夢を見ることも、夢で会うことも、悪いことではない。天国からのメッセージとして素直に受け止めていこう。
……
「みーくん、雨が酷くなってきたわ。そのままじゃ、濡れちゃうよ」
「ママ!」
「さぁ、もうママの傘においで」
レインコートを着て水たまりを踏んで遊んでいた僕を、お母さんが呼んでいる。見上げると虹色の傘が、雨の雫を跳ね飛ばしてキラキラ輝いていた。
「ママのかさ、キレイ!」
「そうかな? ふふっ、まるでみーくんと相合い傘だね」
「あいあいがさ?」
「そうよ、仲良しの人同士がギュッとくっついて、歩くのよ」
お母さんの傘は、当時の僕には、とても大きくて居心地が良かった。
「みーくんも、いつか誰かの大切な傘になるのかな? 楽しみだな」
「うん、ママもいれてあげるよ」
「ありがとう。じゃあ元気でいないとね!」
今日僕がさした大きな傘は、あの日の傘に似ていた。
そして今、宗吾さんにさしている傘も。
守り守られていく。
そんな関係を、この先繋いでいきたい――
「イイと思うな!」
「え?」
「ふふ、驚いた。瑞樹が傘に入れてくれるなんて照れ臭いけど、嬉しい」
いつの間にか僕は成長し、今の僕になっていた。そしてお母さんを傘にいれてあげていた。

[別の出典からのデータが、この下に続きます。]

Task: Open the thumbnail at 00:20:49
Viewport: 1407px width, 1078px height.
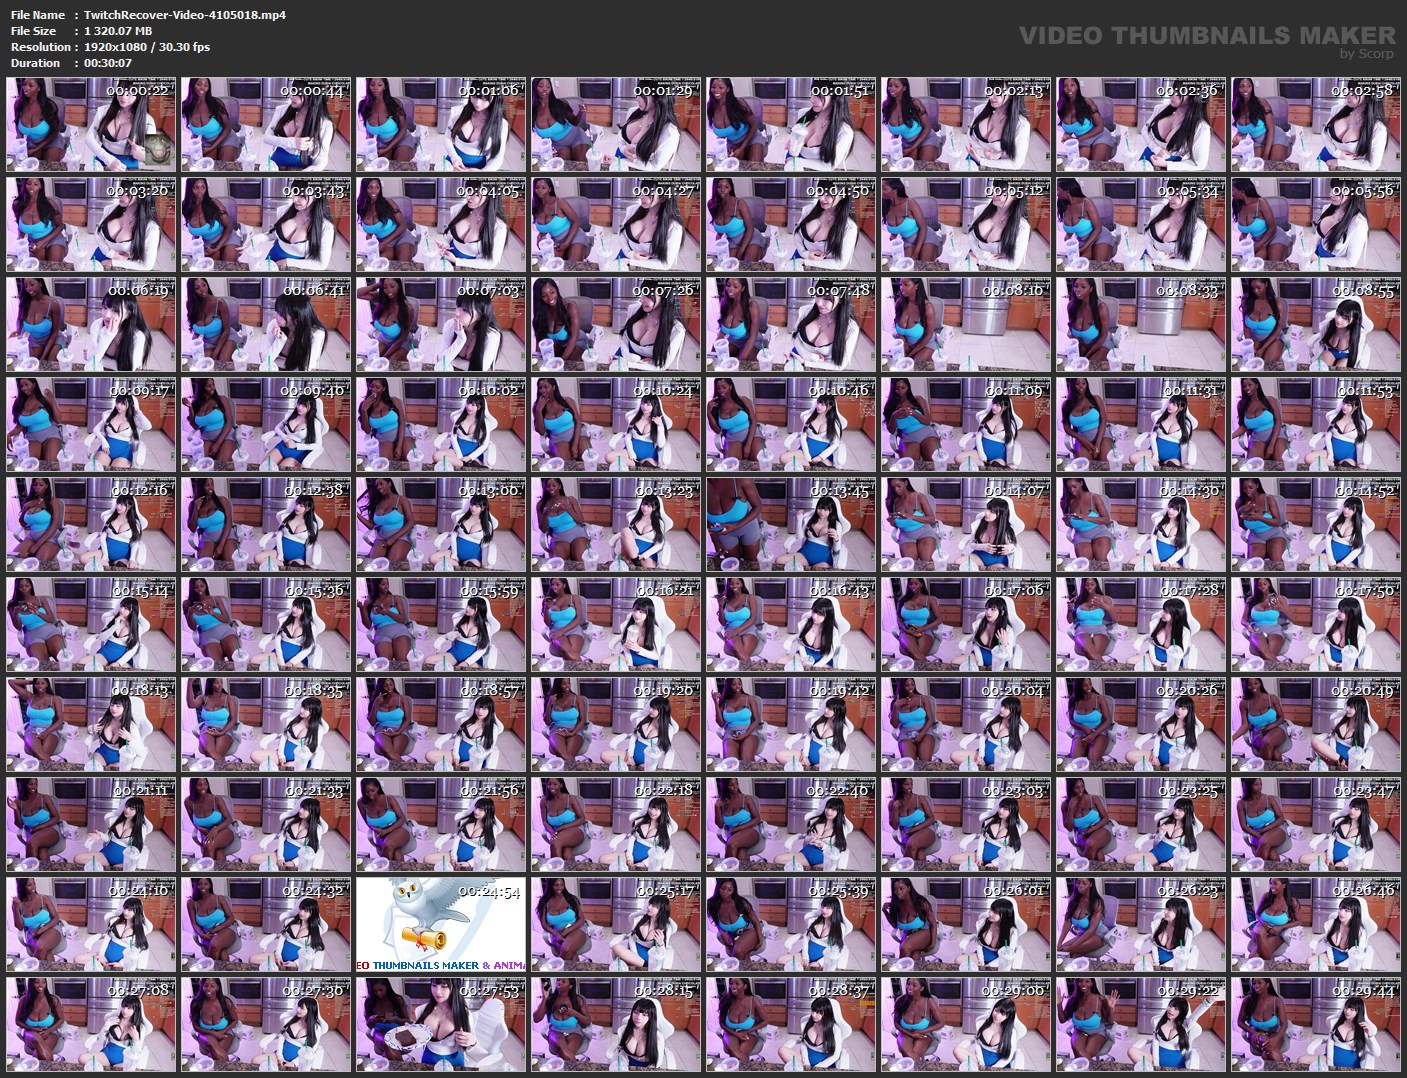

「私も、あなたがいないと泣いてばかりいられないわね。今日……あなたが傘をさせてよかった。瑞樹を大切にしてくれる人は、あなたが大切にする人よ。今日のあなたたち、とても良い関係だったわね。瑞樹、あなた……苦労した分、大きく成長したわね」
母はいつの間にか消え、僕の傘には宗吾さんと芽生くんが入っていた。
虹の橋を渡りながら、僕たちは笑い合った。
「瑞樹、もうすぐ雨が止むな」
「はい」
「また、ここにいれてくれ」
「あ、喜んで!」
****
バフッ――!
突然胸に衝撃を受けて、目を覚ました。
至近距離に、芽生くんの黒髪が揺れ、キラキラな瞳が見えていた。
「お兄ちゃんー、おはよう! ボクひとりでおきたんだよ」
「わ、芽生くん、おはよう! 偉かったね」
「あー、パパと手をつないでる! アチチだね」
「わっ!」
宗吾さんの手は、まだ僕の手をギュッと握っており、もう片方の手は僕の腰を深く抱きしめていいた。
あれ? まだ目を閉じているので眠っているのかな?
それにしても朝までずっとこの姿勢だった?
油断していたら、もぞもぞと、布団に隠れた宗吾さんの手が動いたので恥ずかしくなった。
(そ、その動きは……怪しすぎますよ)
「お兄ちゃん? おかお、赤いよ」
「な、なんでもないよ」
「いいなぁ~ ボクも中にいーれーて」
ばっと布団が捲られると、宗吾さんの手もさっと消えた。
(はは、すばしっこいですねぇ……)
「おはよう! 芽生、瑞樹」
「パパ、起きていたの? おはよう!」
「あぁ、芽生は真ん中だ。さぁ手を繋ごう」
「うん!」
あの日の原っぱのように三人で手を繋いで、寝転んだ。
白い天井が、まるで青空のように見える爽快な朝だった。
雨上がりって、いいな。
昨日の煩いも全て洗い流され、すっきりとした気分だった。
毎日色々なことが起きる。
その都度、気持ちはアップダウンする。
だからこそ、協力しあって整えていこう。
凸凹道も、ふたりで……平坦な歩きやすい道にしていこう。